Stored items:
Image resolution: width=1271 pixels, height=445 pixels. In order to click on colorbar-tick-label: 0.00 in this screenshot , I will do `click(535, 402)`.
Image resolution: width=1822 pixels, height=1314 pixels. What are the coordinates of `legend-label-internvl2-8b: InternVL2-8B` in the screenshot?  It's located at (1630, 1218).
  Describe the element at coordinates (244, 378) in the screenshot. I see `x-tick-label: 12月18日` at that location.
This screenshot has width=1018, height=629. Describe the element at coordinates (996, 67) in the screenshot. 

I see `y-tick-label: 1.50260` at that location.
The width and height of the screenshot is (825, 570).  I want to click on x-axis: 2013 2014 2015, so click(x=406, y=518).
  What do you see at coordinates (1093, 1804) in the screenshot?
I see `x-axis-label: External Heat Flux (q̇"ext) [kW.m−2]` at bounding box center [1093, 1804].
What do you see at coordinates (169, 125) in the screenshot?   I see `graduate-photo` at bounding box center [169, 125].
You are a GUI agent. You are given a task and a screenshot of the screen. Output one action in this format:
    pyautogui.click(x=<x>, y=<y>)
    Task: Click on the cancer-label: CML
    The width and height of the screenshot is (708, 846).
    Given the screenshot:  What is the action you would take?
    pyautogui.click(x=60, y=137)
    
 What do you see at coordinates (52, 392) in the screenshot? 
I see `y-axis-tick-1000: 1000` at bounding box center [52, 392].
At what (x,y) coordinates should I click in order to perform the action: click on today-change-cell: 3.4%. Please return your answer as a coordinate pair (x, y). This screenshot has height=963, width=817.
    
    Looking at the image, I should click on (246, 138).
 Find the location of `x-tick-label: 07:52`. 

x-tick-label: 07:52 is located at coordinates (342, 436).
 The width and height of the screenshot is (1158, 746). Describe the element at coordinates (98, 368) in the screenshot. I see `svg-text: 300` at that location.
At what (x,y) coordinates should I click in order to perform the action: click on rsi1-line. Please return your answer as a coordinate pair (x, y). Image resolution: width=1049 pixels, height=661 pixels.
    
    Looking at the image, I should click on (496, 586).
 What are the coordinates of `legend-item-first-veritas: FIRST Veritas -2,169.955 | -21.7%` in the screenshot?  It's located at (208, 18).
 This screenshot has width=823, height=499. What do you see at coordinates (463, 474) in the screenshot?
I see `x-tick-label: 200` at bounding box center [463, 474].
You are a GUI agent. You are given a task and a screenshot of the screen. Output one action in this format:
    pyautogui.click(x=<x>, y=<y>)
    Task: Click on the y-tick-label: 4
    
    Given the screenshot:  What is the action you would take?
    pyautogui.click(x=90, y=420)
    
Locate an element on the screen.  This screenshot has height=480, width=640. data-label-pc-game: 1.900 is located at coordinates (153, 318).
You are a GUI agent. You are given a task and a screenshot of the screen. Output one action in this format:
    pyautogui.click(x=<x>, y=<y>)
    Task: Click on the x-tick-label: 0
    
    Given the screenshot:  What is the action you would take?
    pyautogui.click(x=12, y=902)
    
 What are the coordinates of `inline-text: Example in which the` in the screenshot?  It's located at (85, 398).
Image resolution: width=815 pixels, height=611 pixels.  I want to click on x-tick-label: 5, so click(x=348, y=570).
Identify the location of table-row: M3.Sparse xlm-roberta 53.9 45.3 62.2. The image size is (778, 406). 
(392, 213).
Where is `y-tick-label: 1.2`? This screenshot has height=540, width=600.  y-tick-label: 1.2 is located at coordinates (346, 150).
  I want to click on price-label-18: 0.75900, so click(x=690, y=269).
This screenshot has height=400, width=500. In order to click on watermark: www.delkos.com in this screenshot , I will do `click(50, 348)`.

• **Task prompt**
Copy everything from the line containing "What do you see at coordinates (1093, 1804)" down to the line containing "What do you see at coordinates (169, 125)", both of those lines included, in the stored items above, without changing anything.

• **Exercise answer**
  What do you see at coordinates (1093, 1804) in the screenshot?
I see `x-axis-label: External Heat Flux (q̇"ext) [kW.m−2]` at bounding box center [1093, 1804].
What do you see at coordinates (169, 125) in the screenshot?   I see `graduate-photo` at bounding box center [169, 125].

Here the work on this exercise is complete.